Untuk mencapai, bahkan kalau mungkin melampaui target tersebut, harus segera disusun roadmap percepatan peningkatan akses masyarakat terhadap air bersih Nusa Tenggara Barat; kemudian diproses menjadi peraturan daerah.   Kalau NTB sukses menjadi nomor tiga nasional dalam bidang kebinamargaan, atau pembangunan infrastruktur jalan raya, karena didukung Perda multiyears, saya kira untuk percepatan peningkatan akses masyarakat terhadap air bersih juga dapat dilaksanakan dengan pola yang sama.   Sehingga jelas program dan kegiatan yang akan dilaksanakan selama tiga sampai lima tahun ke depan, dan berapa anggaran yang dibutuhkan.

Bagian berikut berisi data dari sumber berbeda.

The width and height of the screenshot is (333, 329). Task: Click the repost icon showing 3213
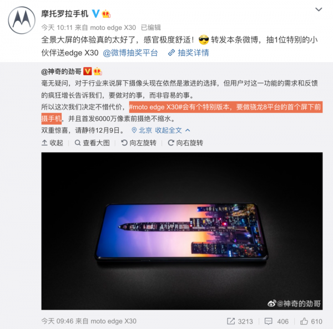tap(231, 321)
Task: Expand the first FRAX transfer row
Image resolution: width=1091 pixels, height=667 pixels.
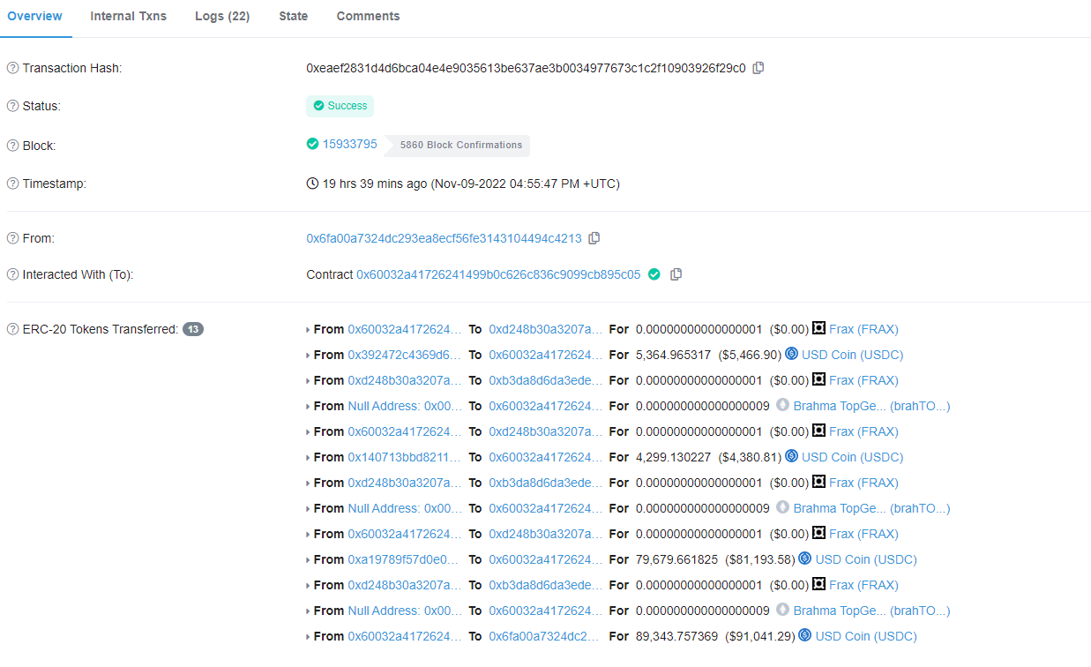Action: (308, 329)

Sehingga kalau untuk buta aksara kita mengenal istilah Absano atau angka buta aksara nol, terkait sanitasi kita mengenal BASNO (Buang air sembarangan nol) maka lima tahun ke depan, mengapa kita tidak bertekad membuat  MAsyarakat yang Tidak memiliki Akses terhadap air berSIH NOL atau boleh disingkat MATASIHNO.

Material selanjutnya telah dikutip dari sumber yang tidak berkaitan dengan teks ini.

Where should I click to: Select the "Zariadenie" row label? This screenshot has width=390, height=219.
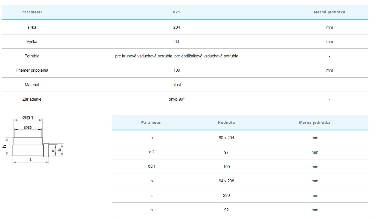click(x=32, y=99)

Dengan Gerakan Matasihno, atau apapun namanya, masyarakat di daerah yang selama ini kesulitan dengan air, khususnya pada musim-musim panas, akan mendapatkan akses air yang relatif sama dengan masyarakat di desa atau daerah lain di NTB.  Dalam lima tahun ke depan tidak akan ada lagi warga yang tidak bisa shalat karena tidak ada air untuk berwudlu.  Tidak perlu lagi ada ibu-ibu atau anak-anak remaja harus mengambil air sepanjang satu sampai tiga kilometer.   Tidak boleh lagi ada warga kelas dua, karena akses terhadap air, di daerah ini. Karena semua kita, memiliki hak dan kewajiban yang sama untuk mendapatkan pelayanan minimum.  Termasuk di dalamnya, hak terhadap layanan air bersih. Caranya adalah dengan memaksimalkan sumberdaya yang ada, baik teknologi maupun finansial.  Sehingga di era TGB ini, air benar-benar dapat mengalir sampai ke rumah-rumah, di seluruh wilayah NTB, dan sepanjang tahun. Insya Allah (Jkt, 250414).

1 komentar:

  1. Progaram MATASIHNO, harus disusun roadmapnya, di Kota Mataram aja, banyak yang memanpaatkan sumur gali yg kandungan colynya masih tinggi. saat ini supley air PDAM pada beberapa lokasi dimataram semakin berkurang. perlu dikembangkan SUMUR SEHAT, dengan cara pengambilan air tanah pada akuifer lapisan pertama sekitar kedalaman 20 meter atau lebih.